Eu estava a tornar-me em tudo no que tinha sonhado.
Todos os dias,
eu ouvia "D'amour ou D'amitie" no rádio e também as canções
do álbum de Natal que eu tinha gravado um ano antes. Mas
isso parecia que tinha sido há milhares de anos atrás,
parecia que eu tinha cantado aquelas canções noutra vida.
Eu expliquei a
minha tristeza a mim própria como resultado de não ter nada
melhor para fazer. Só mais tarde eu viria a perceber que
isso tinha sido algo mais.
Mesmo antes do
René retornar ao Québec, ele desencadeou um novo furacão que
me levaria ainda mais longe.
Uma noite ele
ligou-me para me dizer que eu iria cantar nos Midem, uma
feira internacional que a industria discográfica organizava
cada ano em Janeiro ou Fevereiro em Cannes, França. "Tu vais
cantar para profissionais, profissionais dos negócios. De
todos os cantos do globo". Este era o maior mercado do mundo
para os negócios da música. E os melhores produtores,
escritores, compositores e jornalistas do globo iriam estar
ali para me ouvir.
A bordo do
avião, ele disse-nos que as minhas canções nunca se tinham
vendido bem em França. Eles não me tocavam no rádio. Nem
mesmo "D'amour ou D'amitié" que Pathe-Marcone tinha lançado
como single e que o Eddy e o René tinham pensado que era
feito à medida do público francês. "O Eddy não percebia"
disse-nos ele. "Ele vê isso como um fracasso pessoal. Ele
estava humilhado. Mas eu sabia qual era o problema. "É que
eles nunca te ouviram por ali". Quando eles te ouvirem uma
vez, apenas uma vez, as coisas mudarão. Tu vais ver".
Uma vez mais
ele tinha razão.
Em Cannes, todos os artistas tinham de
cantar usando a música em orquestra. Para muitos deles, isso
era um inferno. Não só tinham de cantar perfeitamente
sincronizados com a música como também tinham de simular
esforço e emoção. Por outras palavras, eles tinham de ser
actores.
Mas eu tinha
feito isso milhares de vezes em frente ao espelho do meu
quarto. Além do mais, eu sempre adorei cantar para pessoas
que eram dos negócios. Por isso eu estava perfeitamente
tranquila. Ao mesmo tempo, eu sabia que tinha de dar o meu
melhor.
Por todo o
Palácio dos Congressos, aonde a gala teve lugar, eu podia
ver grandes posters e banners com a minha cara e o meu nome
em letras gigantes.
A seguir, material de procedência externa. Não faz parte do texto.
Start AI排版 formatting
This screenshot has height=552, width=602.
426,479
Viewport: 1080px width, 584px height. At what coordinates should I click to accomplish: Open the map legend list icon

Todos os discotecários e produtores de
cada estação de rádio em França estavam ali.
Eu percebi
que, desta vez, se a minha canção não fizesse sucesso em
França, eu nunca mais o conseguiria. Eu estaria fora de jogo
por completo. Eu estava excitada por tão alta fasquia, por
esta última e única oportunidade e não tinha escolha a não
ser cativar as pessoas. Antes de acabar a minha canção eu
sabia que o tinha conseguido. Eu podia sentir a multidão a
ficar atenta, cativada, segurando a respiração.
[123]
A sala
estava brilhantemente iluminada. Eu podia ver os rostos
virados para mim, todo o mundo imóvel até a minha canção
terminar, e desta maneira eles levantaram-se para me
aplaudir.
Naquela noite,
nós conhecemos os executivos das grandes estações de rádio
de França, que nos asseguraram que iam adicionar a canção às
suas listas. Um homem muito gentil e uma mulher vieram até
ao nosso hotel para nos presentearem com um convite para o
programa de TV de Michel Drucker, o "Champs Élysées", nome
da mais famosa avenida de Paris.
"O programa do
Drucker é o maior programa de variedades da Europa" fez-me
saber o René.
Foi-me dito
para preparar duas canções. Talvez houvesse ainda uma
pequena entrevista com o Drucker. Mas o que excitava o René
ainda mais era o facto de eu ter sido convidada para o
próximo programa, que ia para o ar dentro de poucos dias.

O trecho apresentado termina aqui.